Prerequisites
This is an intermediate course intended for sophomores and juniors with interests in zoology, evolution and behavioral neuroscience. BIOL 001 and BIOL 002, or the equivalents, are required prerequisites.

Course Synopsis
This course provides an introduction to the experimental study of animal behavior. Animal behavior has been of central importance and interest to humans for our entire history as a species due to our role as hunters, foragers, and highly social creatures. Here we will take an integrative approach to the question of “why do animals behave the way that they do?” Topics will include: foraging, movement, social behavior, sex, communication, cooperation, and conflict. The central framework we will rely on, known as Tinbergen’s Four Questions, will allow students to build up a foundational understanding of where behavioral variation comes from by integrating causation (mechanism), development (ontogeny), function (fitness consequences) and phylogenetic pattern (evolutionary-historical constraints).
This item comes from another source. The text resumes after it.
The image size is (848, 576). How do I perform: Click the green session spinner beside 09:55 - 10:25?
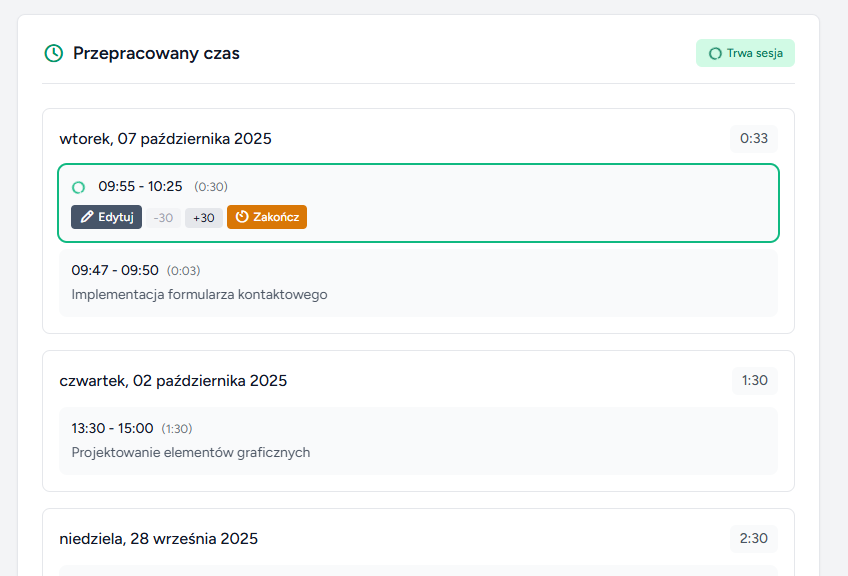point(78,186)
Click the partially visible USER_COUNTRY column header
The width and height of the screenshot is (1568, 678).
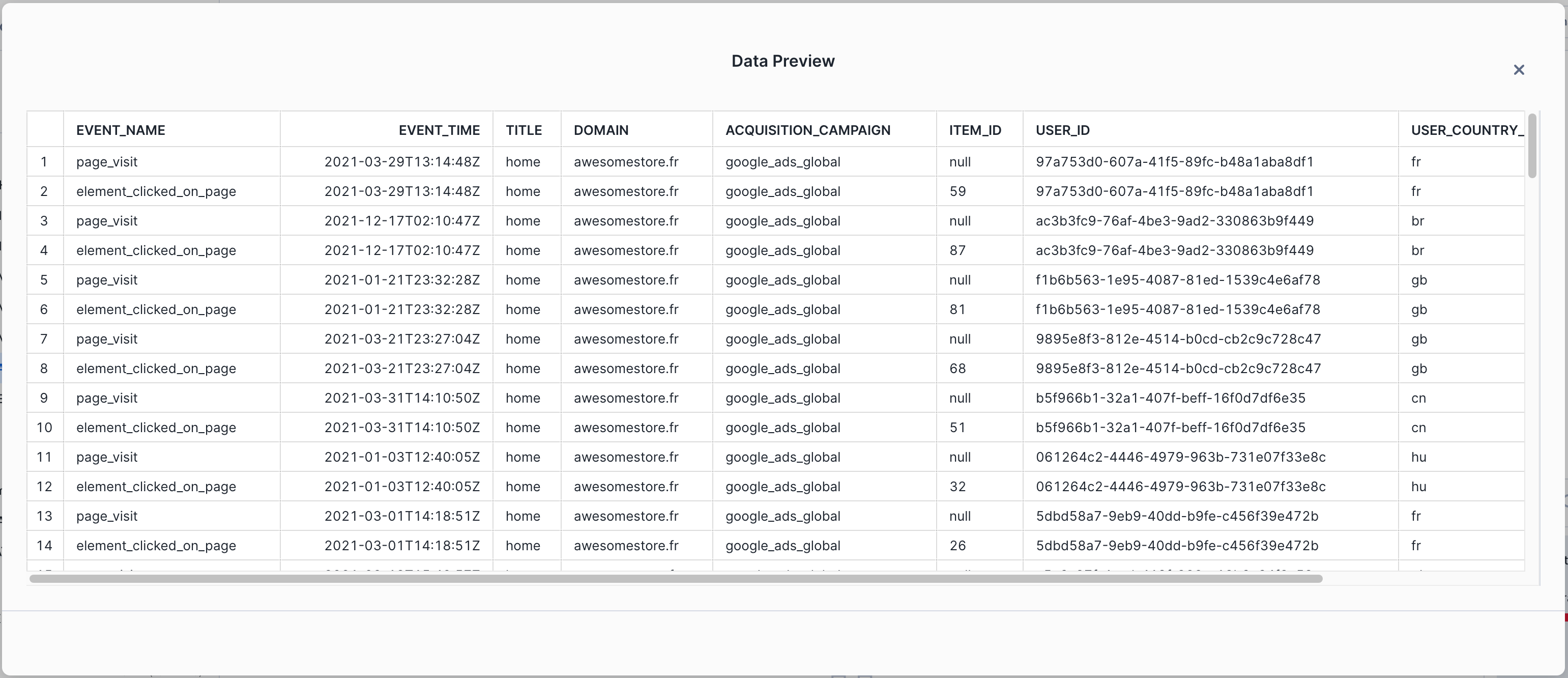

An understanding of animal behavior can be an important asset for a career in a variety of fields, including academia, biological and health sciences, veterinary sciences, urban planning, conservation and wildlife management. But an understanding of animal behavior can also greatly enrich your experience in and familiarity with the natural world. Together with the lab component students will be benefit from a rigorous introduction to experimental and analytical approaches to the study of behavior.

Course Philosophy
As instructor it is my job to teach you how to think, not what to think. Specifically, how to think like a biologist, and über-specifically how to think like a behaviorist. That is, how to seek and approach truth by way of trained observation, hypothesis generation, complex and quantitative reasoning, critical thinking and scientific inference. If you gain this intellectual toolkit and you couple it to a motivation towards lifelong intellectual growth and curiosity, you will be on a path towards acquiring the single most powerful human invention—and you will be able to link aspects of your success in life to those efforts. If you fall short of these skills it is because either the instructor, student or instructor-student relationship (or a combination thereof) have failed at some level. We can predictably avoid most if not all of those undesirable cases by abiding by a kind of Course Covenant (see separate document).

Course Structure
1. Lecture sessions will be used for:
a. instructor-led lectures that compliment (not duplicate) textbook readings
b. active learning exercises
c. Journal Club discussions of primary literature on select topics

2. Lab sessions will involve:
a. practical lab and field work that introduces students to techniques in vertebrate behavioral biology
b. grant proposal workshops culminating in individual grant proposals.